____ Supplied data

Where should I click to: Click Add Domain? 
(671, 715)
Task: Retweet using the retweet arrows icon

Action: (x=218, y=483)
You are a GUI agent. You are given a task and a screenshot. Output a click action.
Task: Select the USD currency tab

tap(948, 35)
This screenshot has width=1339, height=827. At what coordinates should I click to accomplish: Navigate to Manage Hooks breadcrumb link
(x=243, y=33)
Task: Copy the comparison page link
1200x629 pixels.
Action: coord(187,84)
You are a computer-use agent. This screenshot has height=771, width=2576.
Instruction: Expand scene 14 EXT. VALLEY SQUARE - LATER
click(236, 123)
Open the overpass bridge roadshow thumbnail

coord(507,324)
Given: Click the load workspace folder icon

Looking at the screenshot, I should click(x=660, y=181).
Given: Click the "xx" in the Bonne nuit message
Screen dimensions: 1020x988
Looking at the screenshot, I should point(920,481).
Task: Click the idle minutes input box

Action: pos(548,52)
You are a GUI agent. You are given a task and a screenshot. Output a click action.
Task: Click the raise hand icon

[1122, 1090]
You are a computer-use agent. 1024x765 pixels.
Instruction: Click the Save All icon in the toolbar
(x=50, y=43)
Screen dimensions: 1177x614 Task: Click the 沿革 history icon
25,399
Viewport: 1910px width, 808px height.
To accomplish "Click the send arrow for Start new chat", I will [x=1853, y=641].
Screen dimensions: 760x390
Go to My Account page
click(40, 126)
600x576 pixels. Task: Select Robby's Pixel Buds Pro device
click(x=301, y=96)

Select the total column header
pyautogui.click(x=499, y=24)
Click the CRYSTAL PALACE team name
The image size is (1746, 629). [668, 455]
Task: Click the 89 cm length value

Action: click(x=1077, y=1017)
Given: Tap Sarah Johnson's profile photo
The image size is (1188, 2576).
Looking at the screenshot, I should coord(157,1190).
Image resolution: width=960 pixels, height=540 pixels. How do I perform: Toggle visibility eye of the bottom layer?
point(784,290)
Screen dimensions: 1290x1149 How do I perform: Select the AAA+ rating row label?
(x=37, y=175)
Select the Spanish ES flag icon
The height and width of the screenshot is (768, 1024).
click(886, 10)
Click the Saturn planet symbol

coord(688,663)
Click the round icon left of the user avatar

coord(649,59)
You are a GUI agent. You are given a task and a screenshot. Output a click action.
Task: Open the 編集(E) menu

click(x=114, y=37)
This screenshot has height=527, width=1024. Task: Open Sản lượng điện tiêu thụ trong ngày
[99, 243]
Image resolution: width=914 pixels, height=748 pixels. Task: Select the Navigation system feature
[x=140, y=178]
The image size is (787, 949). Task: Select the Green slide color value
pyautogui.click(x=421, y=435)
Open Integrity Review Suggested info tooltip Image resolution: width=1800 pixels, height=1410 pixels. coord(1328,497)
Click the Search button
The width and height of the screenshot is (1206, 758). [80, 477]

________

§ The task:
Search the data above for the word "computer" and report how many lines contain it, with nothing further.

§ Reply:
2